## Work to be completed:
Among the entries below, count the lines containing the string "agent". Only the count is needed.

Segment Start: Entries shown

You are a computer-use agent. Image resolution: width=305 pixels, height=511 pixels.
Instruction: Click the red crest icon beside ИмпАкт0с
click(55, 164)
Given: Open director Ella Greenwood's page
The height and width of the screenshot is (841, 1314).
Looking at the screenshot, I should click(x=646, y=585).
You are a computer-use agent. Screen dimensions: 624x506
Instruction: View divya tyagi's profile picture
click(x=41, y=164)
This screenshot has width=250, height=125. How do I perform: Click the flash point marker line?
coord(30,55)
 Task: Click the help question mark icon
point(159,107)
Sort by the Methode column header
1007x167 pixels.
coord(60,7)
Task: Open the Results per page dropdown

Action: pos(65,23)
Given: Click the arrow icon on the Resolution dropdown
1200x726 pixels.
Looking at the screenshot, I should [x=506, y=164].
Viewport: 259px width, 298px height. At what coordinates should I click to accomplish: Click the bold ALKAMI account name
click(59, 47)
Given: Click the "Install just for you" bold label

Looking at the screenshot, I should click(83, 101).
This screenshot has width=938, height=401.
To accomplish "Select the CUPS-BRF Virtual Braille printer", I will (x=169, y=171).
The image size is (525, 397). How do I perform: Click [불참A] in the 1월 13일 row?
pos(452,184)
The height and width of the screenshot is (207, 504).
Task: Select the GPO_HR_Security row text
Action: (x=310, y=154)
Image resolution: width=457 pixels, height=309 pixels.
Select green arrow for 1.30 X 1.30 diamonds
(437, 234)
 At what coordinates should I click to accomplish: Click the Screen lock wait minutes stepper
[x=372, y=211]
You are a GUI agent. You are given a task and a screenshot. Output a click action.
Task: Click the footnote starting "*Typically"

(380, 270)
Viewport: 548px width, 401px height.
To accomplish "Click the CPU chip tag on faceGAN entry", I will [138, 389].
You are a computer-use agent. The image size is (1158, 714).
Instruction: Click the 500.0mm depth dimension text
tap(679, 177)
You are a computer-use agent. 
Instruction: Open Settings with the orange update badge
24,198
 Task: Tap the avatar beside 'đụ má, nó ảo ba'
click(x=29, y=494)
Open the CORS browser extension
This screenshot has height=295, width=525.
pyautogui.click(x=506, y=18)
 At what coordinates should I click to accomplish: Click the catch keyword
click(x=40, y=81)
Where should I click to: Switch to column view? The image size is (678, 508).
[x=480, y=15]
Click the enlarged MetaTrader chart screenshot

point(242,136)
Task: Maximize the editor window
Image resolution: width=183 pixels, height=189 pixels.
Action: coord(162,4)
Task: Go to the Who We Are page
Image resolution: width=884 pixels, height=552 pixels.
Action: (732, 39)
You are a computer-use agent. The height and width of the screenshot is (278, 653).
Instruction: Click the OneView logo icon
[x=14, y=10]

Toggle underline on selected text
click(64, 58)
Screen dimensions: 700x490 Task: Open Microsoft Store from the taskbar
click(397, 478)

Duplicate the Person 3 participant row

Segment End: Entries shown

## Task answer:
6